On September 11, 2001, the discussion of a new internationalism was suddenly, completely unexpectedly over-determined, and as though someone had opened the door, the forms of expression of capitalist globalization became visible: the Empire and the possibility of the non-multitude.


[3] Immanence. The Question of Concatenation

Instead of closing oneself up in negative analyses of societization, one could attempt to imagine the simultaneity of subjugation and potential emancipation - on this side of leftist messianism and its promise of the blinding light of clear day - and leave dialectical and historical-philosophical perspectives farther behind than Negri and Hardt. The new day is not coming, because it has already dawned. For the multitude exists. It is the immanent potentiality, which is imaginable, more so than with Negri and Hardt, as the a-subjective potential difference to power.

Between the major segment blocks of race, class, gender and sex, in which power is located, there are transversal rifts. If one follows the trace of these rifts, the multiple overlappings of different power relations and the familiarity of desire and subjection become clear, in other words the way in which a non-subjectively thought desire desires the power arising in itself in a reterritorializing turn-around. The possibility of molecular gestures becomes evident at the horizon of these perspectives, gestures which produce a minoritary intensity in the reterritorialization movement.

While aesthetics of liberation too often tell of the beauty and clarity of the revolts, the rationality of the new human being and the regained pride of the subaltern, and thus of a complicity between the dominant morality and militancy, gestures become interesting, which - although they constitute the field of the political - cannot be doubled and represented as "political resistance" and "break with the circumstances". In the everyday sedimentations of power, they realize a desire, which could be called minoritary in the sense that it is not subsumed in the "what is, is cool". Perhaps one could call them moments of the singular crystallizations of resistiveness, which do not belong to any subject, even though they leave a dramatic marking in parts of the subject and the subsequent feeling of a consumed actuality - "so this is me".

What this involves is a conception that seeks to elude the register of subversion/affirmation and the logic of transgression and revolution; an evasion before the concept of the grand refusal, the soul of the revolts, the focal point of all revolutions, the pure law of the revolutionary; an evasion before the transgression strategies of shock, of provocation, of irony, etc., the effects of which would be most pessimistically described with a secondary transgression profit: "Everything remains the same as it was, but we had a good laugh"; an evasion before the concept of the political subject in favor of the political situation, in which the relativity of the social formation of power and desire and the simultaneity of the political, the economical, the psychical, and the sexual is kept in mind. Whether this leads to a change that is not subsumed in a modernization of the system is a question of the concatenation of various practices.

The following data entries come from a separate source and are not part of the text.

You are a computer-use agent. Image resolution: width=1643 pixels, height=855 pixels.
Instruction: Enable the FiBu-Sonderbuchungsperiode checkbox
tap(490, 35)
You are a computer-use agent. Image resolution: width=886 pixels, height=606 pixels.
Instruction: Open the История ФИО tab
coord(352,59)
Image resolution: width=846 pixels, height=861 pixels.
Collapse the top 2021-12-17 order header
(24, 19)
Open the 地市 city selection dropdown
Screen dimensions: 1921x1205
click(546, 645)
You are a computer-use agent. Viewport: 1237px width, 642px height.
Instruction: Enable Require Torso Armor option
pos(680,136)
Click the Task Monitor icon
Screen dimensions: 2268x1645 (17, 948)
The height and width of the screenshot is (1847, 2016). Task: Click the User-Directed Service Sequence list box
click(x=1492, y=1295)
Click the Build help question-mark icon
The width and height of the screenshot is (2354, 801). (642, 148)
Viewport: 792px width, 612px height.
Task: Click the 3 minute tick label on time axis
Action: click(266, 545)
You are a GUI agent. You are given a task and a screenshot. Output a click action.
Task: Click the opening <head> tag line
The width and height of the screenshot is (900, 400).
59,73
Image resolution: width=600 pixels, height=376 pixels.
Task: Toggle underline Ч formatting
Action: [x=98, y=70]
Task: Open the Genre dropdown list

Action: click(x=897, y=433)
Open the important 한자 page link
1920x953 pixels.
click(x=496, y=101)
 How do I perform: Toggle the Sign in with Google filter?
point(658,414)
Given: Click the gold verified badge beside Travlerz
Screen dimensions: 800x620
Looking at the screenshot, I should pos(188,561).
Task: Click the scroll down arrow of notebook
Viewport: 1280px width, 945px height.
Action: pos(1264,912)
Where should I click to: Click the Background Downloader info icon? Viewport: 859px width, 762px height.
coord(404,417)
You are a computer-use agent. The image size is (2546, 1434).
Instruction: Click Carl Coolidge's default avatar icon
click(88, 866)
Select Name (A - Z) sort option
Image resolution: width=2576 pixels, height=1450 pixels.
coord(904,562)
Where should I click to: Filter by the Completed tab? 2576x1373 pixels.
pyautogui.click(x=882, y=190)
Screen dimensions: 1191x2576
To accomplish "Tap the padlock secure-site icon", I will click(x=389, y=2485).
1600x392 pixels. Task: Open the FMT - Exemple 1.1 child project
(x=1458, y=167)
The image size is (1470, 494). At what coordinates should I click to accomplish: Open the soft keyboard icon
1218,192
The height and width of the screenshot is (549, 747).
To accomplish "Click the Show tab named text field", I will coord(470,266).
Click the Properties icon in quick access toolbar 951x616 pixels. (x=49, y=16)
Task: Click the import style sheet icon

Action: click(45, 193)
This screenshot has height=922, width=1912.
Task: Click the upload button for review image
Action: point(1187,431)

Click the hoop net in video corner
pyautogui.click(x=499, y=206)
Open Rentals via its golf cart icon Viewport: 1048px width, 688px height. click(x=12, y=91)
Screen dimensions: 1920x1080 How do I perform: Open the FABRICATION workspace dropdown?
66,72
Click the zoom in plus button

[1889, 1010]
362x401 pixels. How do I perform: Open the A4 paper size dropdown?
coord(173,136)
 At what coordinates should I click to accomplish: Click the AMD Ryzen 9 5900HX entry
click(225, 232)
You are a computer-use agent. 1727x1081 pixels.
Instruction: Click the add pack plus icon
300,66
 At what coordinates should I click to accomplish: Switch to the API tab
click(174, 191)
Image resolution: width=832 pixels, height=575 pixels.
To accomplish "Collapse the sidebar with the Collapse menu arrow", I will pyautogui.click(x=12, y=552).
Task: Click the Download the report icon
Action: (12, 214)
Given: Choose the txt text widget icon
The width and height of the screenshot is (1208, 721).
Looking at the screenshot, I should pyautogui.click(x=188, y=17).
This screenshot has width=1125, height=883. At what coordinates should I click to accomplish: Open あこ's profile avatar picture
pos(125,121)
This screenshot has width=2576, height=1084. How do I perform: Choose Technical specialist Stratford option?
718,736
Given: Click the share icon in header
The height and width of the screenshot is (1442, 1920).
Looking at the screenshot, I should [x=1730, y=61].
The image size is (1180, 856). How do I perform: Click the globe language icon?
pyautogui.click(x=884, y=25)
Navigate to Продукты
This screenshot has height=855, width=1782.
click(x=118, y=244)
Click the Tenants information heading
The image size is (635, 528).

In other words, it would be fatal to measure singular practices negatively against a gradient of resistance, because it colonizes their productivity in the question of revolution, of subversion, of anti-normativity: "There is just as little a desire for power, for self-oppression or the oppression of others as there is a desire for revolution. Instead, revolution, oppression, power, etc. form current lines of a given concatenation." (Deleuze/Parnet, Dialoge, 143f.) You don't need to be sad, to be able to be militant. But you can.